▼

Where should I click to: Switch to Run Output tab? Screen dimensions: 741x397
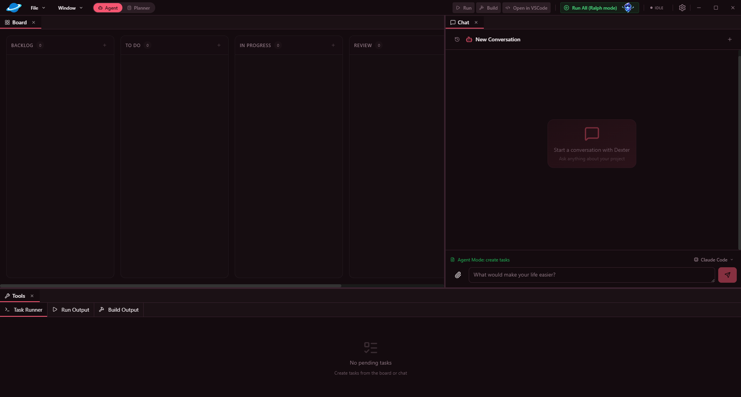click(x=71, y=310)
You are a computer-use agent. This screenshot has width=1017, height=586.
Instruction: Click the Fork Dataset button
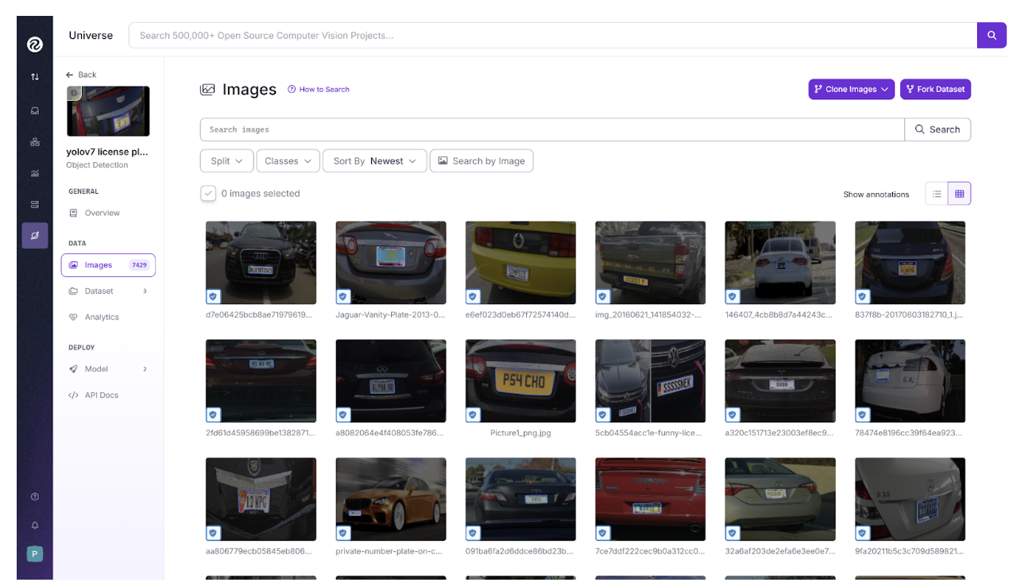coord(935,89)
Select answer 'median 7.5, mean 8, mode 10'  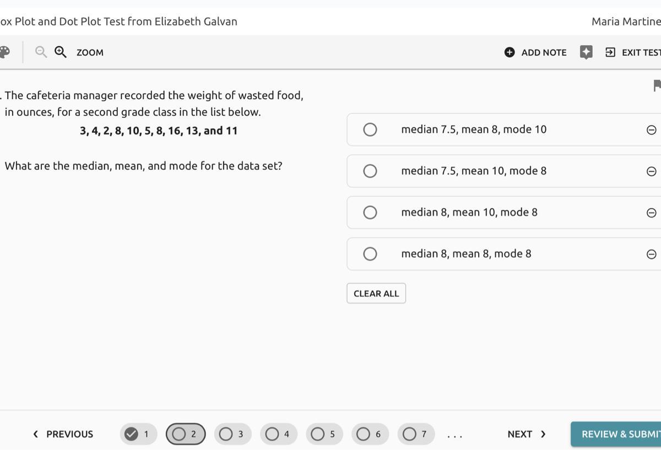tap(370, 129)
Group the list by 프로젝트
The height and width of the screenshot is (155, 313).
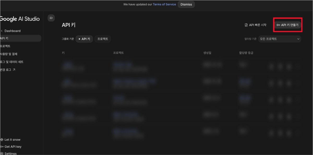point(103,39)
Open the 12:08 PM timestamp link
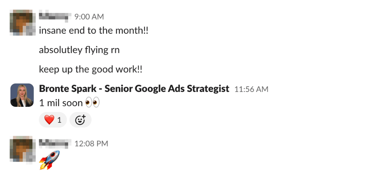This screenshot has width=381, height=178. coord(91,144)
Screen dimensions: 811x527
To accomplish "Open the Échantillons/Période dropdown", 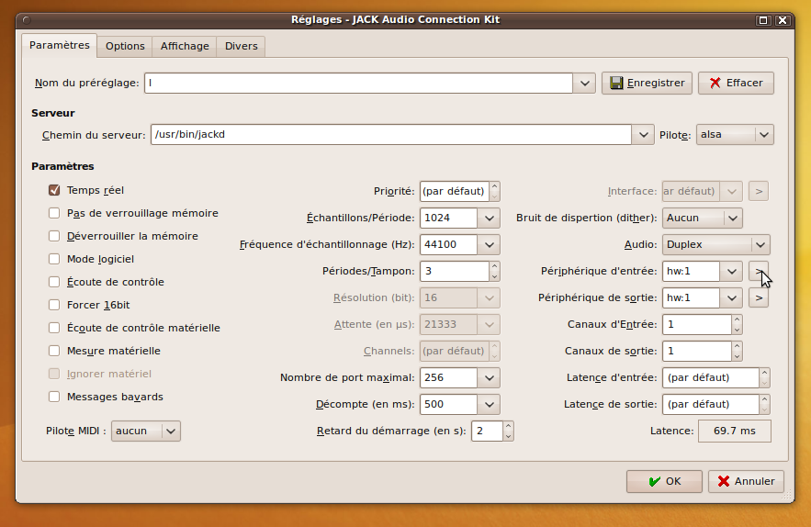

▲

* INSTRUCTIONS FOR THE TASK: From the line with "Group the list by 프로젝트" through the final line of the data above, copy everything exactly, both ends included, but not the pictures.

* SOLUTION TO THE PROBLEM:
Group the list by 프로젝트
The height and width of the screenshot is (155, 313).
point(103,39)
Open the 12:08 PM timestamp link
This screenshot has width=381, height=178. coord(91,144)
Screen dimensions: 811x527
To accomplish "Open the Échantillons/Période dropdown", 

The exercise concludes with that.